In an interview with The Washington Post published Tuesday, Patrick Shanahan said that “bad things can happen to good families.” He called the episode “a tragedy” and said that dredging it up publicly “will ruin my son’s life.”
During his six-month tenure as the department’s acting secretary, Shanahan was criticized for slighting Lockheed Martin, Boeing’s chief competitor, for its mismanagement of the F-35 Joint Strike Fighter, an aircraft that is years behind schedule and millions of dollars over budget.
He was widely viewed as acquiescing to the White House and other government officials, including John Bolton, the national security adviser, and Mike Pompeo, the secretary of state.

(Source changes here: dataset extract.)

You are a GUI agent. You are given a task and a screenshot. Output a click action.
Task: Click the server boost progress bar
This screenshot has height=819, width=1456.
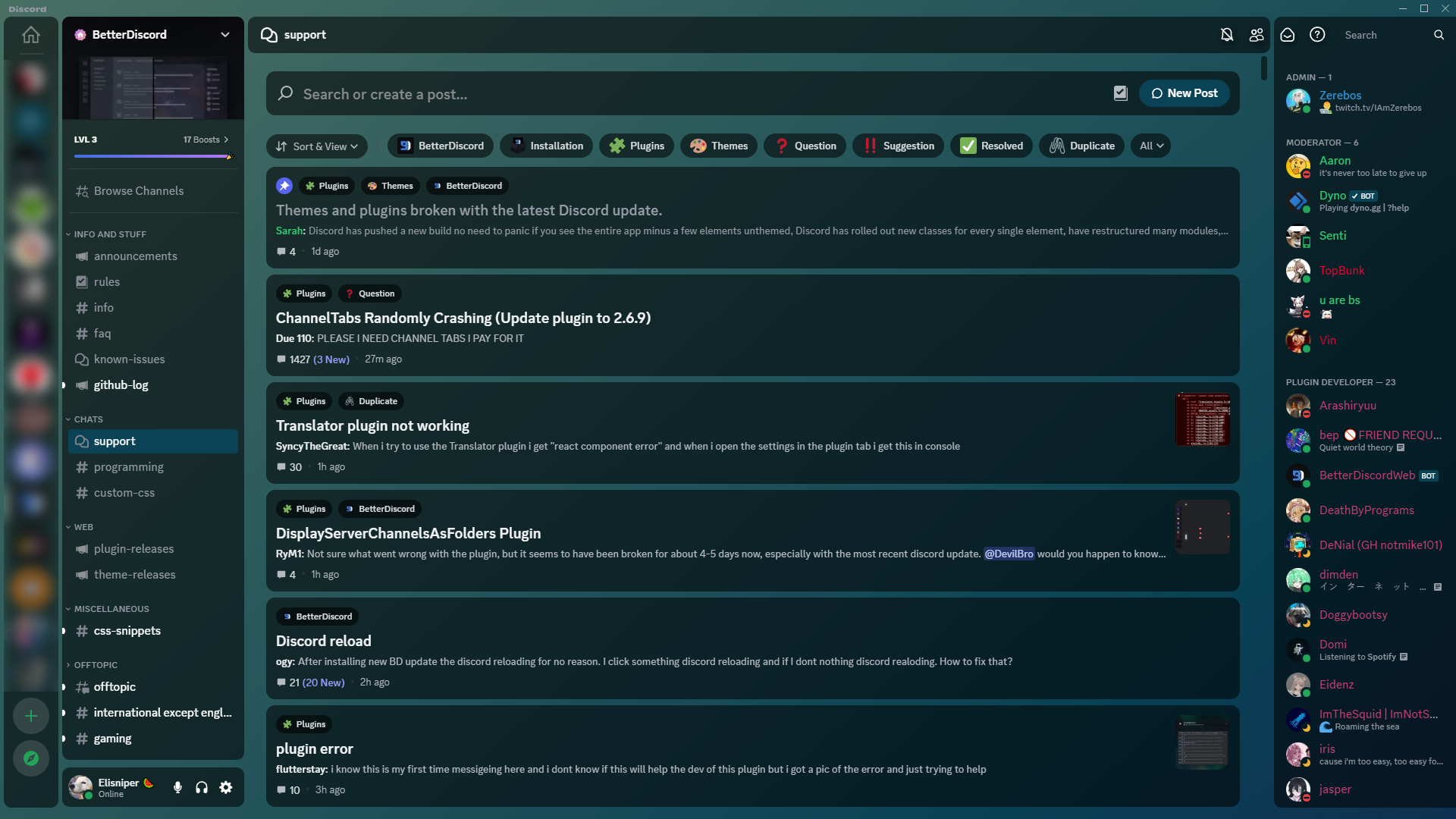(153, 156)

Shanahan famously said that the Pentagon would not be viewed as the “Department of No.”
Trump’s decision not to move ahead with Shanahan is the latest evidence of the difficulty that the president has had in permanently filling the top jobs in his administration.
The president also has an acting chief of staff at the White House and an acting secretary of homeland security.
Esper, a top lobbyist for Raytheon and an executive at the U.S. Chamber of Commerce, has a long history of ties to lawmakers on Capitol Hill, where he worked as an adviser to Bill Frist, the former Senate majority leader, and various committees with jurisdiction over foreign policy and national security.